Reproduce every line from the one with "You are a computer-use agent." through the end of the items, requests included, omitting the pictures. Scale each coordinate in the answers by 0.75 and round to whole numbers, halves up, but leave all numbers in the requests unchanged.

** start Entries provided **

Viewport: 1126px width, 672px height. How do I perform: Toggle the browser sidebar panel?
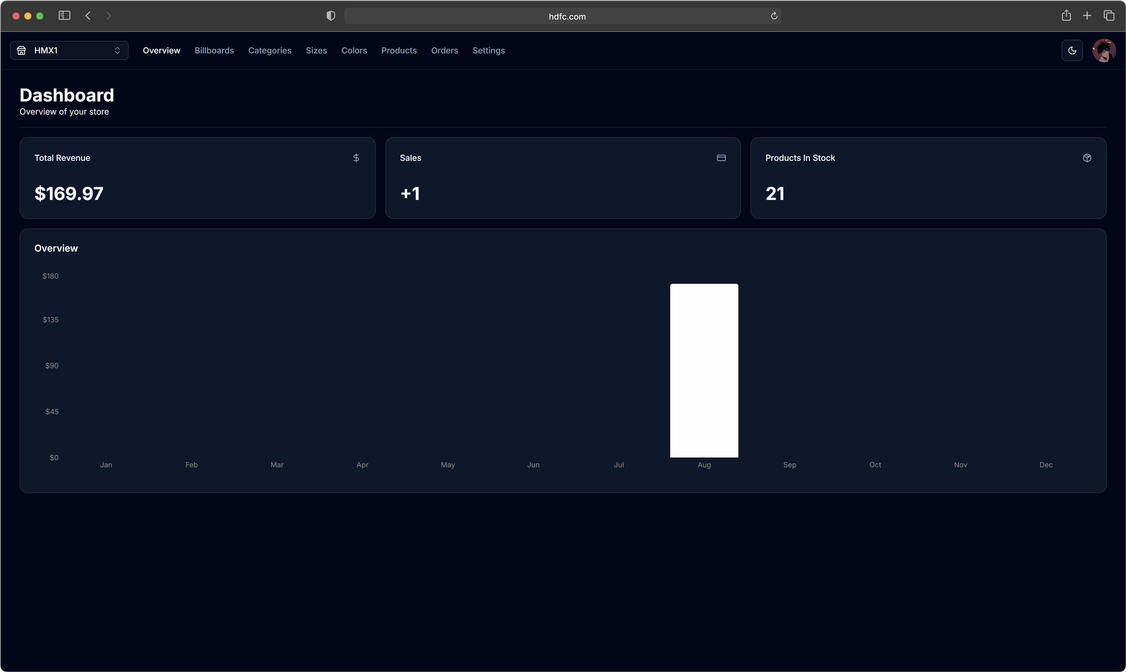(x=64, y=15)
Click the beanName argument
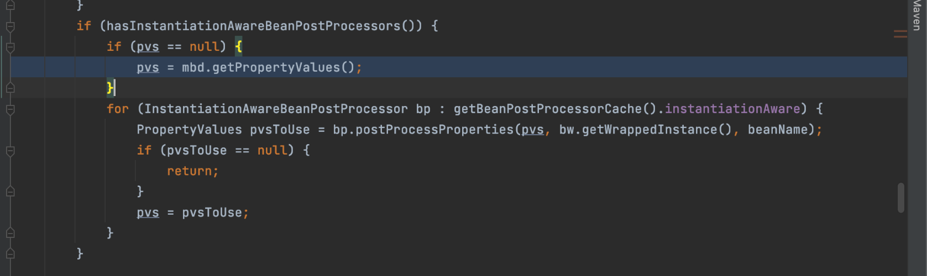Screen dimensions: 927x276 click(x=778, y=130)
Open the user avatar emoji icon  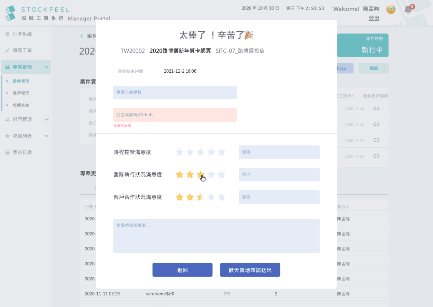tap(391, 10)
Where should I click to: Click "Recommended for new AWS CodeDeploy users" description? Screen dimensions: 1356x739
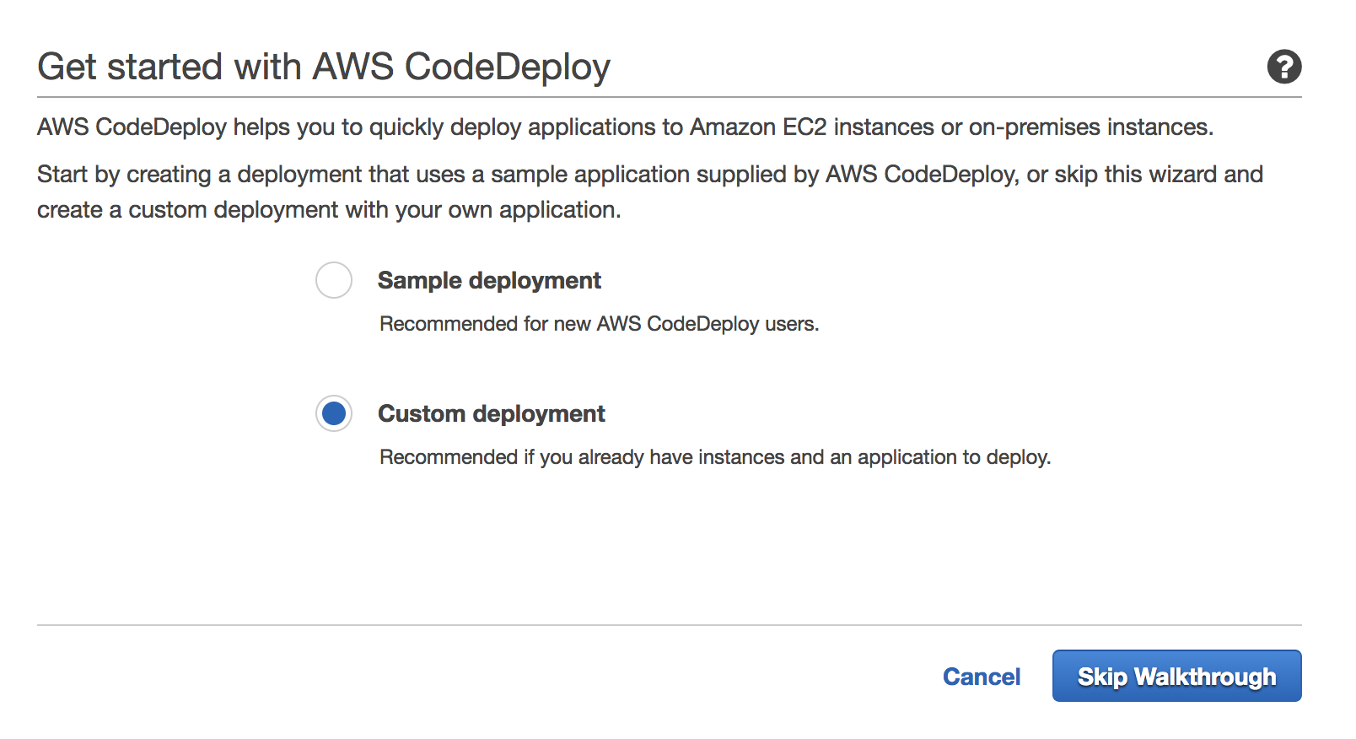tap(599, 324)
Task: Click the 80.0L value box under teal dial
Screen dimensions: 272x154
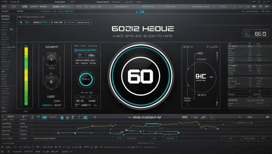Action: pyautogui.click(x=80, y=101)
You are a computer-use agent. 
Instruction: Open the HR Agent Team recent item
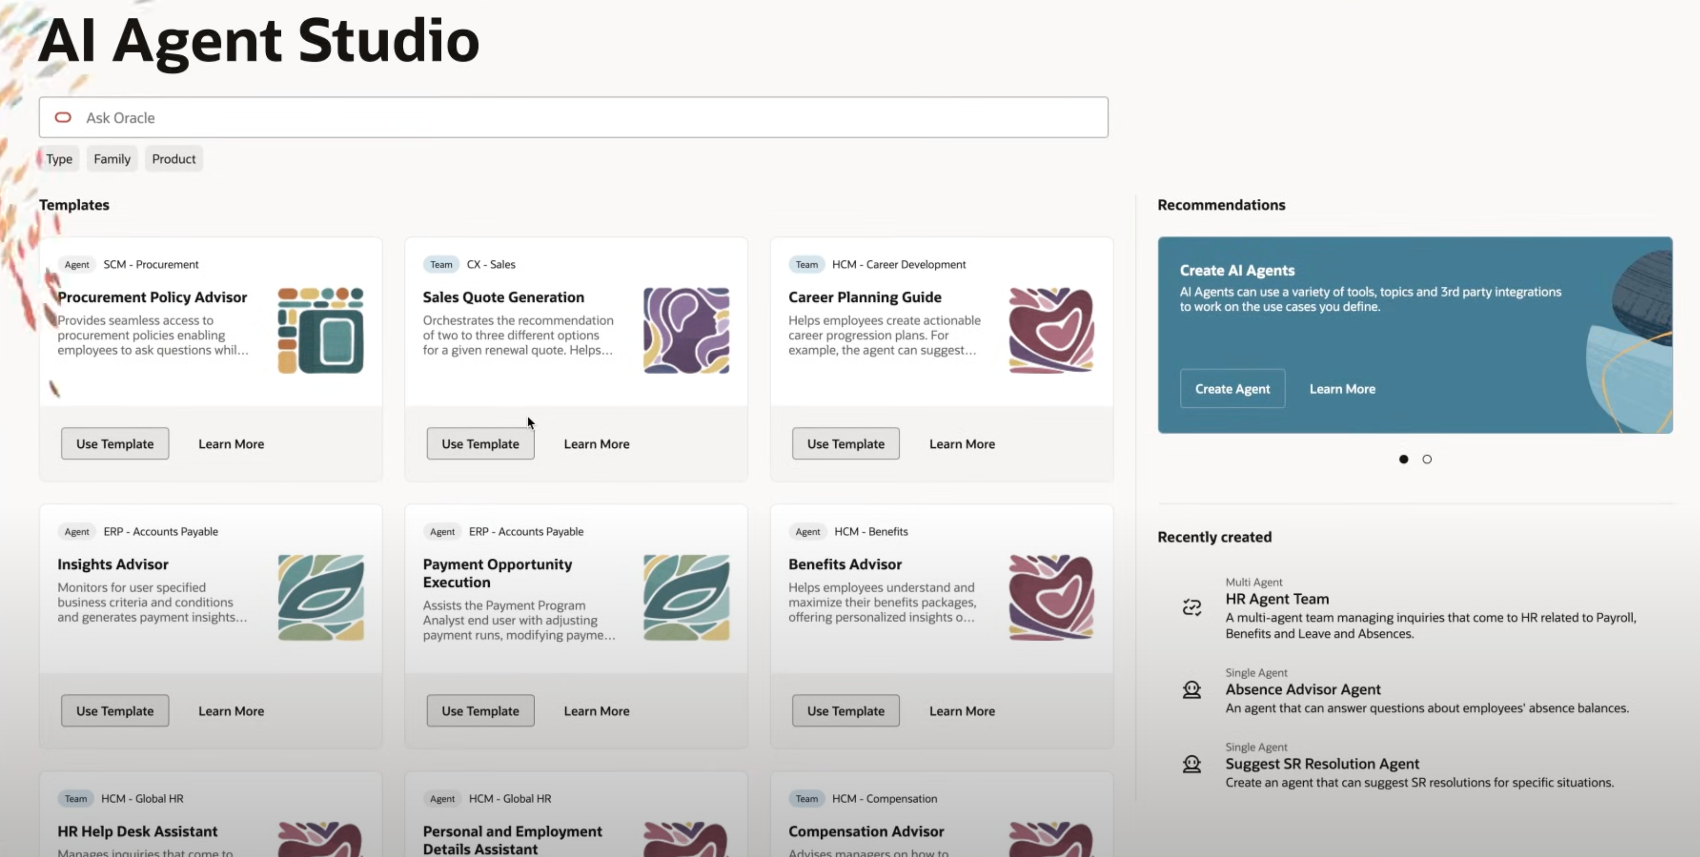point(1276,599)
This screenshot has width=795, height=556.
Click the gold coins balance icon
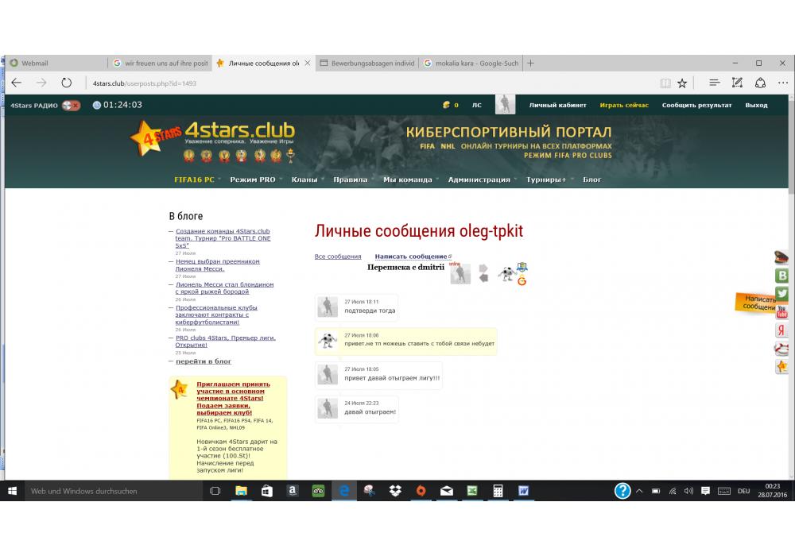click(447, 105)
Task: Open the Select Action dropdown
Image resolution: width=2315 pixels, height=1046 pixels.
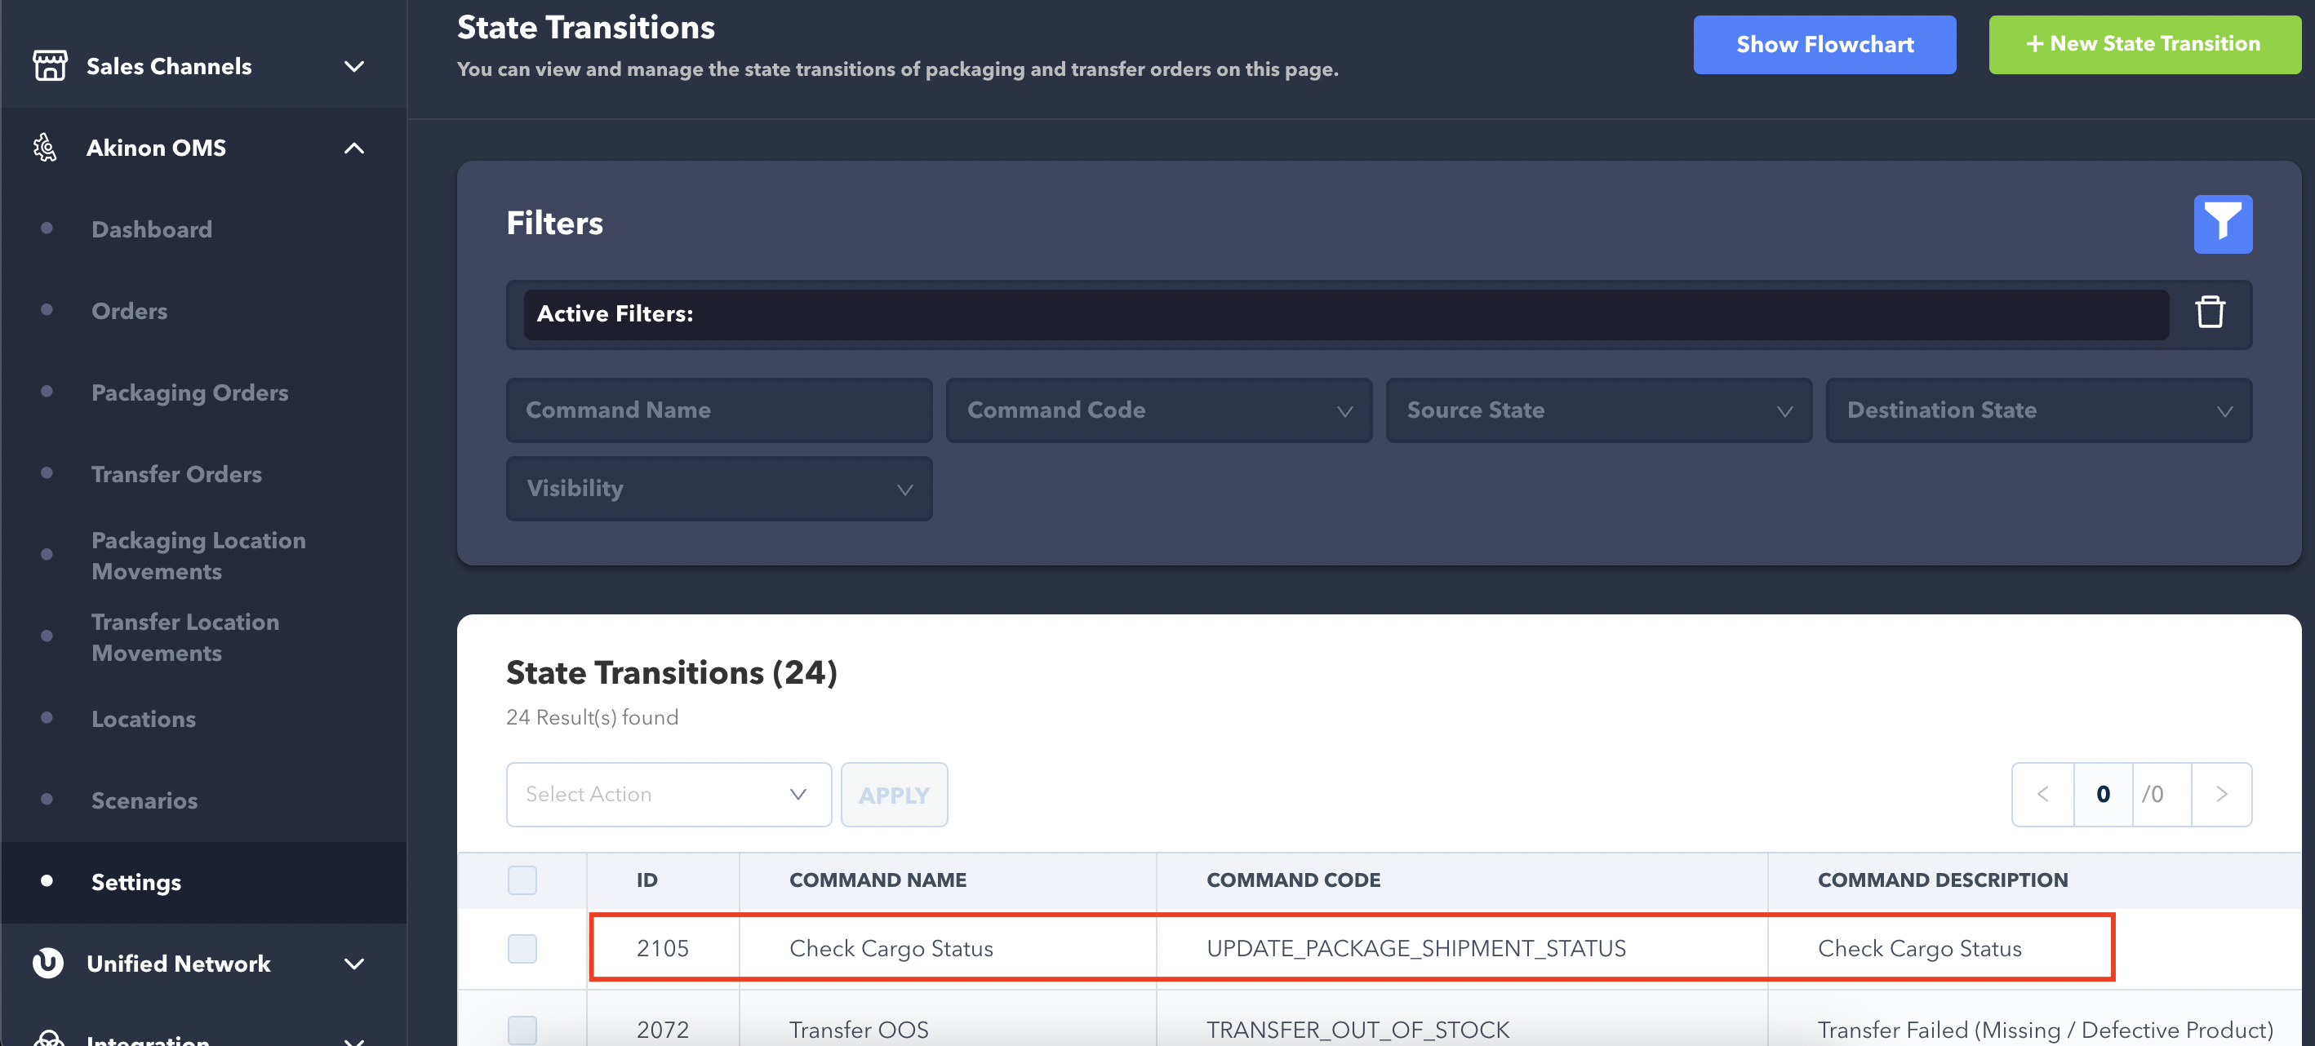Action: click(668, 793)
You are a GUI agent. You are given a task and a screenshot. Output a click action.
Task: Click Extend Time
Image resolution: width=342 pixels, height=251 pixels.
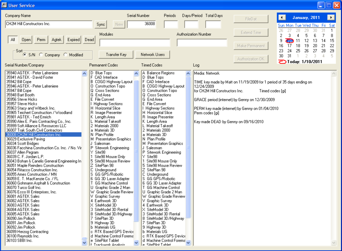click(251, 32)
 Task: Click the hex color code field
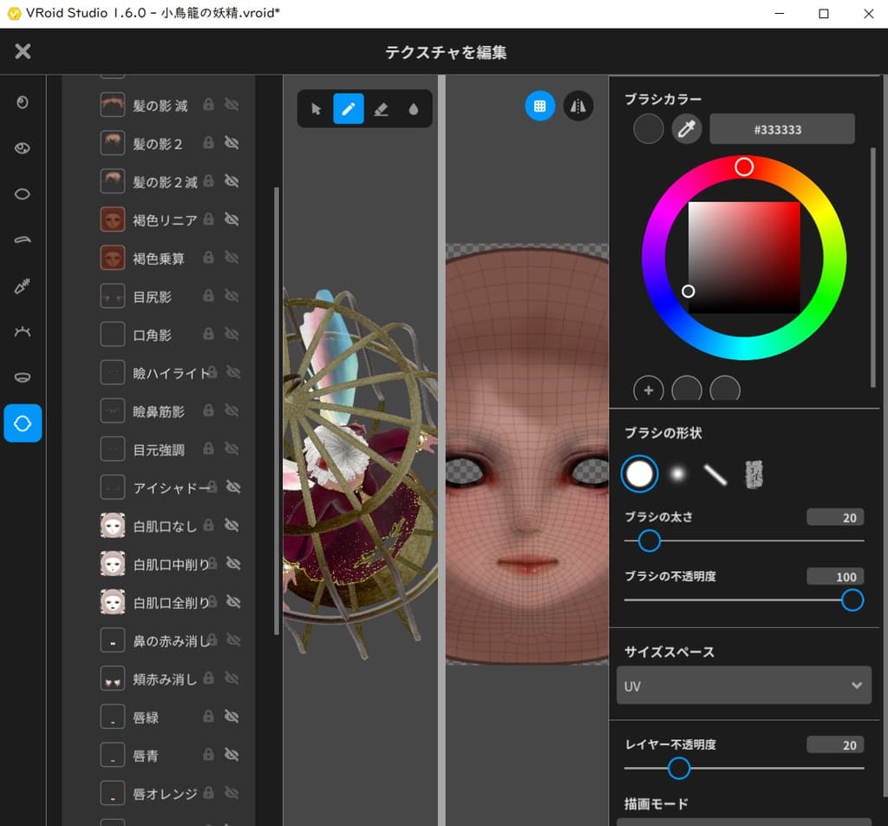781,129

** end Entries provided **

### Output
You are a computer-use agent. 
Instruction: Open the HR Agent Team recent item
point(957,449)
This screenshot has width=795, height=556.
Click the gold coins balance icon
click(335, 79)
Task: Open the Select Action dropdown
Image resolution: width=2315 pixels, height=1046 pixels.
Action: click(501, 595)
You are a GUI agent. You are given a task and a screenshot. Output a click action.
Task: Click Extend Time
Image resolution: width=342 pixels, height=251 pixels.
click(188, 24)
 Task: Click the hex color code field
586,97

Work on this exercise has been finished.